▶ **Activity list**
A. In the trial monitoring text, after the follow-up data of how many included women is the interim analysis planned?
B. Return the passage of the trial monitoring text between "An interim analysis" and "its own judgment.", inclusive.

An interim analysis is planned after the follow up data of the first 150 women that have been included is obtained. The interim analysis will be performed by an independent person and results will be reported to a data safety and monitoring committee (DSMC) for safety and relevance. As an indication, the trial will be stopped if there is a significant difference in the primary outcome, i.e. a poor neonatal outcome, at p < .005 (2-sided). However, the DSMC is free to make its own judgment.

Data safety monitoring committee

Serious Adverse Events (SAEs) and Suspected Unexpected Serious Adverse Reactions (SUSARs) will be reported to a Data Safety Monitoring Committee (DSMC). The DSMC can decide to perform an extra interim analysis and, if indicated, terminate the trial prematurely.

Records from a dataset
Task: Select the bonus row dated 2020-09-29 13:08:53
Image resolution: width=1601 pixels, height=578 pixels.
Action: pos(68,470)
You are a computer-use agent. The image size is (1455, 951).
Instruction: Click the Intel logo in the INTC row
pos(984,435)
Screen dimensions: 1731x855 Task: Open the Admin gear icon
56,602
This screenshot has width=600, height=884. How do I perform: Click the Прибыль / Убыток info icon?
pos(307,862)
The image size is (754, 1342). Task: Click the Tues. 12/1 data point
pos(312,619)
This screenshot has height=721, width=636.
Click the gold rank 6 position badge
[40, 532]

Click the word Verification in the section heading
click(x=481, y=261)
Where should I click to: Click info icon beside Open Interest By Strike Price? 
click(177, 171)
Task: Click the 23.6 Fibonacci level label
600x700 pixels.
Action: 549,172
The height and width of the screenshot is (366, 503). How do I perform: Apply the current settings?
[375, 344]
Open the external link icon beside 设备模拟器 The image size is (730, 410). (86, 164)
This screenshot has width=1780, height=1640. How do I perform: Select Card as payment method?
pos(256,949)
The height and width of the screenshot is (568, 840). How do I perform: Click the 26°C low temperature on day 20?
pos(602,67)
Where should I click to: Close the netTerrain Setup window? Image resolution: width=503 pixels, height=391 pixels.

▶ **Responses in order**
A. After the follow-up data of the first 150 included women is obtained.

B.
An interim analysis is planned after the follow up data of the first 150 women that have been included is obtained. The interim analysis will be performed by an independent person and results will be reported to a data safety and monitoring committee (DSMC) for safety and relevance. As an indication, the trial will be stopped if there is a significant difference in the primary outcome, i.e. a poor neonatal outcome, at p < .005 (2-sided). However, the DSMC is free to make its own judgment.